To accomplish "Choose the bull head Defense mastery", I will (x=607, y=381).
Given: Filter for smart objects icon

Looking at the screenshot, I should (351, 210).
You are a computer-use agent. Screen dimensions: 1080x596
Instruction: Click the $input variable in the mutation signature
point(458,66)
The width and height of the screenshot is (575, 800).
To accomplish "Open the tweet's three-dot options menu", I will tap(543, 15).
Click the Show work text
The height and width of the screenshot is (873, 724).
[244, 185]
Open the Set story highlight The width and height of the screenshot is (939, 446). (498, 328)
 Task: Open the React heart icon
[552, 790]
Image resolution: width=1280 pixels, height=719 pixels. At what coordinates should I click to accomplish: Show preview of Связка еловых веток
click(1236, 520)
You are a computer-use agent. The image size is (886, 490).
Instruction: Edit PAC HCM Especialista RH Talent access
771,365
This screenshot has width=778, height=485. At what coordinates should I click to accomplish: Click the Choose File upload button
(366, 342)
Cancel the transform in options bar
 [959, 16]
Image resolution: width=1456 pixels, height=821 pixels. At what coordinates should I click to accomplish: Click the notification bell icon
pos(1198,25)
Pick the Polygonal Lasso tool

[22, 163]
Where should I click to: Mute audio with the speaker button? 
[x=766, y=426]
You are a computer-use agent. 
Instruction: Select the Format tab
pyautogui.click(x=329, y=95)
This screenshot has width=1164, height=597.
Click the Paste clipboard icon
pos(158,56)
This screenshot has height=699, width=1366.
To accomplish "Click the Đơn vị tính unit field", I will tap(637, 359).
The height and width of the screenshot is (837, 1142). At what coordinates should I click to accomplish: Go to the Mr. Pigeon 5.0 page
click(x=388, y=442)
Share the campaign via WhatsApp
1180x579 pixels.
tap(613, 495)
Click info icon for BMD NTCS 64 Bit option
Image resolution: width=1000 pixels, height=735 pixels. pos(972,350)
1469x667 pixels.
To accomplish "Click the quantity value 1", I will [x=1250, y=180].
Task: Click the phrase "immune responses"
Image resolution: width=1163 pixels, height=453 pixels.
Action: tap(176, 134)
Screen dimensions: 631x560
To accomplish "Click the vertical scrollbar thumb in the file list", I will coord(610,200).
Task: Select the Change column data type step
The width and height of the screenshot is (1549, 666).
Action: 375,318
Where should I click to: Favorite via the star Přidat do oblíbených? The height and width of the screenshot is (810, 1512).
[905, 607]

*-*-*

:: Your instructions ::
Which rows above contain the word "Task" with matching capitalization? Copy each of those rows in full.

:: Exercise output ::
 Task: Open the React heart icon
Task: Click the phrase "immune responses"
Task: Select the Change column data type step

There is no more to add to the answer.